Sukses

Indonesia Power Libatkan Ratusan Pramuka Lakukan Coastal Clean Up di Pantai Kuta

Liputan6.com, Jakarta PT Indonesia Power bersama Kementerian Lingkungan Hidup dan Kehutanan (KLHK) menginisiasi gerakan Coastal Clean Up di Pantai Kuta Bali pada 31 Januari 2019. Kegiatan ini diikuti oleh ratusan pegawai, undangan, dan melibatkan 100 anggota pramuka sebagai ikon pemuda yang mempelopori kampanye mengurangi sampah plastik.

PT Indonesia Power adalah salah satu anak usaha PT PLN (Persero) sekaligus peraih penghargaan Proper Emas pada 2018 dari KLHK. Secara konsisten PT Indonesia Power memprioritaskan gerakan cinta lingkungan, dengan memerangi kebiasaan membuang sampah tidak pada tempatnya, dan meminimalisir membuang sampah plastik.

Selain itu, rangkaian acara Coastal Clean Up dilanjutkan dengan sharing session pengelolaan kinerja lingkungan berbasis Program Penilaian Peringkat Kinerja Perusahaan (Proper) 2018 bersama tim KLHK, di Pullman Bali Legian Beach hotel.

Sharing session penting dilakukan untuk menajamkan kinerja lingkungan Indonesia Power sebagai peraih Proper Emas.

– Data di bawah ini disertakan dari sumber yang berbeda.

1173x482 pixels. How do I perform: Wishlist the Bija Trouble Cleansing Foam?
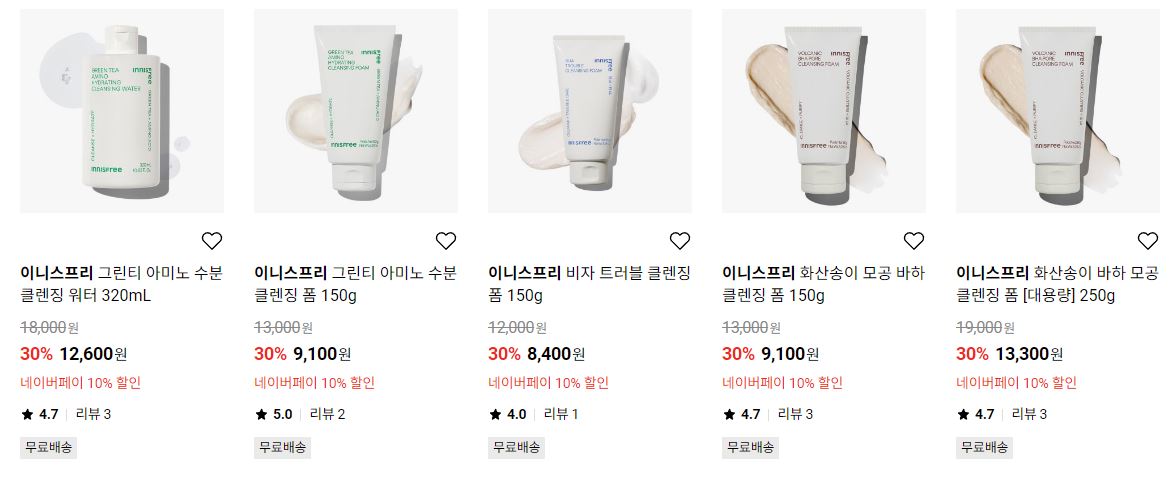679,241
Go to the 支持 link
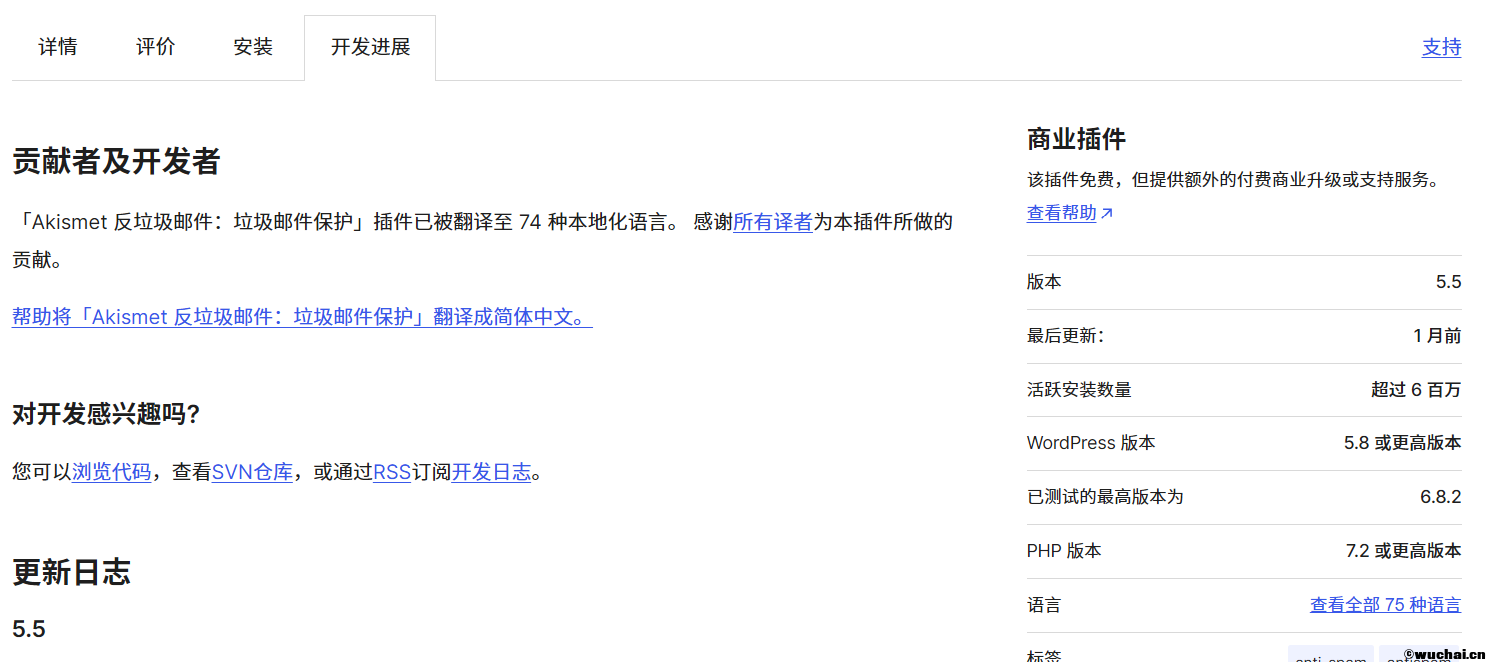1487x662 pixels. click(x=1441, y=47)
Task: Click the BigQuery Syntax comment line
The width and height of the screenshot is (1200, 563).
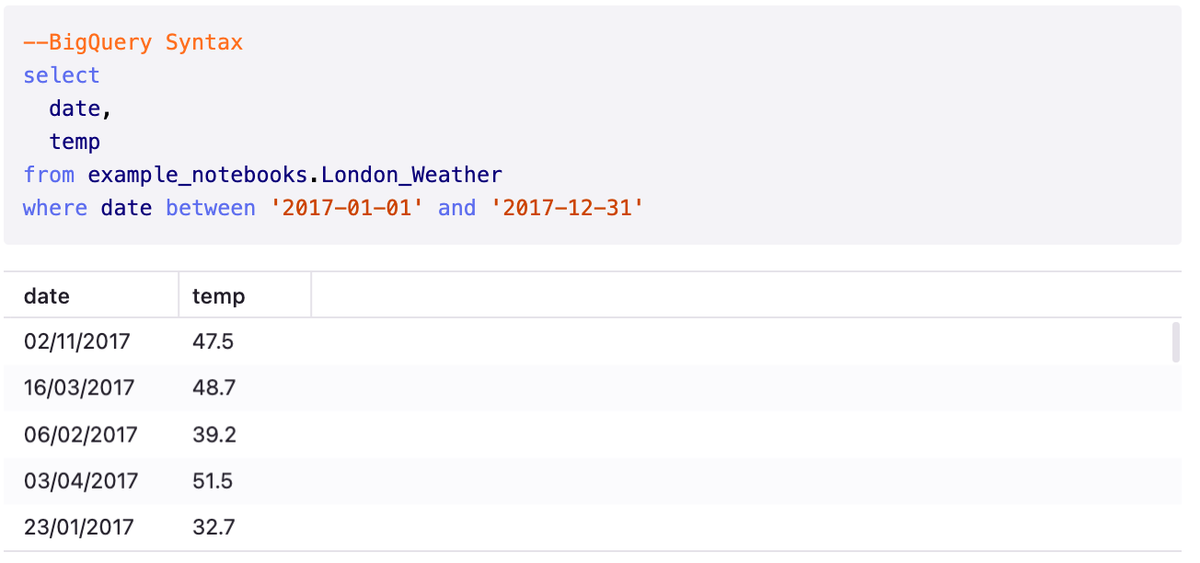Action: [x=133, y=43]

Raihan Proper Emas sebagai peringkat tertinggi penilaian proper ini sangat membanggakan.

 

Ini juga merupakan bukti upaya berkelanjutan Indonesia Power dibidang lingkungan, efisiensi energi, serta pengembangan dan pemberdayaan masyarakat. Artinya perusahaan telah menerapkan pengelolaan lingkungan secara menyeluruh dan berkesinambungan.

Menanggapi penghargaan ini, Sripeni Inten Cahyani selaku Direktur Utama Indonesia Power mengatakan bahwa komitmennya jelas untuk menyelenggarakan bisnis pembangkitan tenaga listrik dengan Aman, Bersih, Hijau, Andal, dan Efisien.

Rangkaian kegiatan juga merupakan aksi nyata untuk mewujudkan fokus kami terhadap pengelolaan lingkungan. Oleh karena itu diperlukan kerja keras dan konsistensi untuk mengawal program ini.

"Maka kami beserta seluruh jajaran manajemen dan seluruh karyawan Indonesia Power (IP) akan selalu mengedepankan aspek continuous improvement dan inovasi dalam segala hal termasuk pengelolaan lingkungan ini, sehingga melebihi dari yang dipersyaratkan oleh pemerintah," ujar Inten.